▸ Task
Could you continue the court order below in the Clark County Prosecutors Association case, starting right after its last sentence?

— START OF Excerpt to read —

UNITED STATES DISTRICT COURT DISTRICT OF NEVADA
Mar 15, 2013
2:11-CV-1111 JCM (NJK) (D. Nev. Mar. 15, 2013)

Opinion

2:11-CV-1111 JCM (NJK)

03-15-2013

CLARK COUNTY PROSECUTORS ASSOCIATION, Plaintiff, v. CLARK COUNTY BOARD OF COMMISSIONERS, et al., Defendants.


ORDER

Presently before the court is plaintiff's motion for summary judgment. (Doc. # 48). Defendants filed a response in opposition (doc. # 51), and plaintiff filed a reply (doc. # 52).

I. Background

On February 1, 2006, the Employee Management Relations Board ("EMRB") issued an order recognizing the Clark County Prosecutors Association ("CCPA") as a bargaining unit under NRS 288.028 for deputy district attorneys. On March 24, 2006, Clark County recognized the CCPA as the exclusive bargaining agent for all employees occupying certain classifications with the local district attorney's office.

— END OF Excerpt to read —
— START OF Source excerpt —

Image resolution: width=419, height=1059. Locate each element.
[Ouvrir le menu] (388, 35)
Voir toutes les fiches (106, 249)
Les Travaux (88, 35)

— END OF Source excerpt —

▸ Response to this exercise
The CCPA and the county entered into collective bargaining. In or around July 2008, the CCPA and Clark County entered into a process agreement, which specified negotiated promotion and compensation changes. The CCPA alleged that beginning in May 2009, the county began to unilaterally make changes contrary to the bargained for process agreement. The CCPA pursued redress before the state courts and the EMRB.

In December 2009, the CCPA and the county entered into a settlement agreement resolving the claims before the state courts and the EMRB. The new settlement agreement was effectively a new collective bargaining agreement with a term running from June 30, 2008, through June 30, 2010.

Beginning in February 2010, the parties began to a negotiate a new agreement that would began effective July 1, 2010. The parties could not reach an agreement. There was a one year window, from July 1, 2010, through June 30, 2011, in which there was no governing collective bargaining agreement.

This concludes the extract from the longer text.